[Stored items]
***
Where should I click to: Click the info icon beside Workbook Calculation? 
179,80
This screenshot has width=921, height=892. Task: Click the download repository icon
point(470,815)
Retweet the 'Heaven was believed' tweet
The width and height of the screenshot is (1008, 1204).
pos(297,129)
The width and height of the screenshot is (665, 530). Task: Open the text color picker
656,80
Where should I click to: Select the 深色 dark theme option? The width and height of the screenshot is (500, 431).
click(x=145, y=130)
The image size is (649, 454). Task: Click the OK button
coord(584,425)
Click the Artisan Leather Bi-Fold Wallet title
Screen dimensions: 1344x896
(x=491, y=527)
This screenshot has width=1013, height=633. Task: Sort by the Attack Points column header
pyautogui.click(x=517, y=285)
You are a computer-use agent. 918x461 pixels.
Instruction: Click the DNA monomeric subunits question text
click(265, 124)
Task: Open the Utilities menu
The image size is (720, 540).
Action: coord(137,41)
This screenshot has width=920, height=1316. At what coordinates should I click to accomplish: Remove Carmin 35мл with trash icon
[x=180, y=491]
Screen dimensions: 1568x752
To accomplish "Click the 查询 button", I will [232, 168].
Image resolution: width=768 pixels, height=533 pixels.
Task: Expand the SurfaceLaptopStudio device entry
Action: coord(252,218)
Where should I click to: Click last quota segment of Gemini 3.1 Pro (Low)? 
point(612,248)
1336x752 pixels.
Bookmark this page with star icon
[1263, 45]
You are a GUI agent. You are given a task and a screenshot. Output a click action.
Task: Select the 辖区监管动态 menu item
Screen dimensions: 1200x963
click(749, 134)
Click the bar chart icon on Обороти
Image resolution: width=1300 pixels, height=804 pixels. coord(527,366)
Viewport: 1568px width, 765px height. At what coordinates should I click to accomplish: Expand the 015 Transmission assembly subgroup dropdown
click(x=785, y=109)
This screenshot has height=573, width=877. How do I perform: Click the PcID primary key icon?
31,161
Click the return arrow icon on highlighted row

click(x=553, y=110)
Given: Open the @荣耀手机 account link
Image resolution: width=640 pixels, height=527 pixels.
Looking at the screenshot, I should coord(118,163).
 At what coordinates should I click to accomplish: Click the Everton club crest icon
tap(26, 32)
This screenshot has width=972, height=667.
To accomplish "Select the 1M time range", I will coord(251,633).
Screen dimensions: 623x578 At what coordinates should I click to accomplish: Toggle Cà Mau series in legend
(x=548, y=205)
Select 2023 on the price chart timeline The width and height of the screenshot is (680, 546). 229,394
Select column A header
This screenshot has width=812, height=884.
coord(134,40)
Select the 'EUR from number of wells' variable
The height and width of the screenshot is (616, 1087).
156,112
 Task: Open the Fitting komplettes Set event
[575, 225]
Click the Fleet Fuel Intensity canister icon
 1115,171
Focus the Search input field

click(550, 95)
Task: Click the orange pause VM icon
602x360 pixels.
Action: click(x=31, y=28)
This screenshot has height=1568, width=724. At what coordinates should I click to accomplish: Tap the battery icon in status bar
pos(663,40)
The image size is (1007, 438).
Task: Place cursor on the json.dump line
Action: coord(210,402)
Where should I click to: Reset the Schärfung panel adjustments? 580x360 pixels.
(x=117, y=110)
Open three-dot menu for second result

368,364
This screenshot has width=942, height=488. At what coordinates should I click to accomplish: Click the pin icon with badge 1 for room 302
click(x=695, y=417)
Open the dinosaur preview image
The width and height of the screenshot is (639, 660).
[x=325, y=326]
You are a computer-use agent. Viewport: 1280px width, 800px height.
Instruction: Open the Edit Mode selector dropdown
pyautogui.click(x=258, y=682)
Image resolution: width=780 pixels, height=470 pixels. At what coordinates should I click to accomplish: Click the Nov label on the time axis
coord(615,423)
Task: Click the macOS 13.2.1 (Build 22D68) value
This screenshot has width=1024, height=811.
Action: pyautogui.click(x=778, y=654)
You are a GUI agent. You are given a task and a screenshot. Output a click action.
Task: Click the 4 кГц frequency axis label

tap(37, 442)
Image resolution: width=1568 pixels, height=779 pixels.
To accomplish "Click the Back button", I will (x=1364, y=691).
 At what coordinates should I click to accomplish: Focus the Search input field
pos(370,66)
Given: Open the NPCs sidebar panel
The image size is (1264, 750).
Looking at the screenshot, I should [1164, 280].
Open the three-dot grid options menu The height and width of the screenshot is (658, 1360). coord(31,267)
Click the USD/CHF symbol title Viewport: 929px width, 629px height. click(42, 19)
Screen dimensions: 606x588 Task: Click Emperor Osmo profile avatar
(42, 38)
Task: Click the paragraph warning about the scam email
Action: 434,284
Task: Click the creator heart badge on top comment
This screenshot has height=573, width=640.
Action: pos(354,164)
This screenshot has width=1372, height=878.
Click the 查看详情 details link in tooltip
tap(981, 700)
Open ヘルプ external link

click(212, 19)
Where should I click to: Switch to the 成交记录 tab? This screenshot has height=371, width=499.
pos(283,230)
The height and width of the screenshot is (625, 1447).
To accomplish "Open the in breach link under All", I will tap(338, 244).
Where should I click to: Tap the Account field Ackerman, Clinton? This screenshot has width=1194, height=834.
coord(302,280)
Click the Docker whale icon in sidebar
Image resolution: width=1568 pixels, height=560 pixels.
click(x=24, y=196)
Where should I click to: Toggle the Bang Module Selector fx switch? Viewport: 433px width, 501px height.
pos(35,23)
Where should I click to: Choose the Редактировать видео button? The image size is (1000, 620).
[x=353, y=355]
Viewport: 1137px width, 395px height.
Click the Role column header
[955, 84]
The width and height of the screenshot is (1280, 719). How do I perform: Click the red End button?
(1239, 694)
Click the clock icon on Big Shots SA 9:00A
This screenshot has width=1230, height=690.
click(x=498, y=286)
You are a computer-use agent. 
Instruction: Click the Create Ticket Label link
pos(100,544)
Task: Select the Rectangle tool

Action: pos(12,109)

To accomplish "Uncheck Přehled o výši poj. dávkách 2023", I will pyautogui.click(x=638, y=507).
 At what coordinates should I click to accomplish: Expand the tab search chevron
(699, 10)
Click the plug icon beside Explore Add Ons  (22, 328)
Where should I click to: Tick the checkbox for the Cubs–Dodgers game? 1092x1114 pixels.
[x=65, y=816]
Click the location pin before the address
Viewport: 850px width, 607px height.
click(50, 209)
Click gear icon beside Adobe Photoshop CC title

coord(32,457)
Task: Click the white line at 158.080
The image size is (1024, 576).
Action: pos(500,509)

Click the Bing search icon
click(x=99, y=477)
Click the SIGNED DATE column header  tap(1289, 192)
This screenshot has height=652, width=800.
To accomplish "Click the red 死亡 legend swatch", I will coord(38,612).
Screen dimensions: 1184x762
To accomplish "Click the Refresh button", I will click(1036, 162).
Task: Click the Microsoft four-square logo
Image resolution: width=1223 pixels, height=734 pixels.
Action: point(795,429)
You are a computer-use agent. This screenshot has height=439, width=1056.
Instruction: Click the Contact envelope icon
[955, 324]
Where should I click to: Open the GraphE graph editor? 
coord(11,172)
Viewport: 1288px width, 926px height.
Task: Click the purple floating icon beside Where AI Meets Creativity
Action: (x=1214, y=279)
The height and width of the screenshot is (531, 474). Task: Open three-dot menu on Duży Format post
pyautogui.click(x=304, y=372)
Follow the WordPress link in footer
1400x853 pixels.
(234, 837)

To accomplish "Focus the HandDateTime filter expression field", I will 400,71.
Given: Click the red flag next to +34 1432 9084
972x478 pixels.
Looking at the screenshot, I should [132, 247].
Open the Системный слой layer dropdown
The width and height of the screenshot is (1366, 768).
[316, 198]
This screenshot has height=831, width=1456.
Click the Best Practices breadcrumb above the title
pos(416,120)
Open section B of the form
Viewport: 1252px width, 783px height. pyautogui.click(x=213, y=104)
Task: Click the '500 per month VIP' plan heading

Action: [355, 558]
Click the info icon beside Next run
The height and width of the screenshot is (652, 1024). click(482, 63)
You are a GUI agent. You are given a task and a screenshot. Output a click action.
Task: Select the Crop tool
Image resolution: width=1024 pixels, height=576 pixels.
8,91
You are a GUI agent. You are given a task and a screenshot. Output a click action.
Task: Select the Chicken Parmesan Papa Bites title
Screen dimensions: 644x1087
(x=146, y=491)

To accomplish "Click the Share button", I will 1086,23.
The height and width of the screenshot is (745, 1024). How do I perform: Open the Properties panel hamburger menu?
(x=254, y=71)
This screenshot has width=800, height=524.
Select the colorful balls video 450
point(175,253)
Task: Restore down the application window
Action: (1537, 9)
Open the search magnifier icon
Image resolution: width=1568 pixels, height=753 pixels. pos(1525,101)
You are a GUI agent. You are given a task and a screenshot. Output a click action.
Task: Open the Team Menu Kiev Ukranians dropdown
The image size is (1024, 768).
***
▶ [TRY IT]:
Go to the line with "You are a computer-use agent. Viewport: 1280px" in the entries above and repeat every line from there through the line with "Task: Click the macOS", exactly and with no other text.

▶ [ANSWER TO THIS TASK]:
You are a computer-use agent. Viewport: 1280px width, 800px height.
Instruction: Open the Edit Mode selector dropdown
pyautogui.click(x=258, y=682)
Image resolution: width=780 pixels, height=470 pixels. At what coordinates should I click to accomplish: Click the Nov label on the time axis
coord(615,423)
Task: Click the macOS 13.2.1 (Build 22D68) value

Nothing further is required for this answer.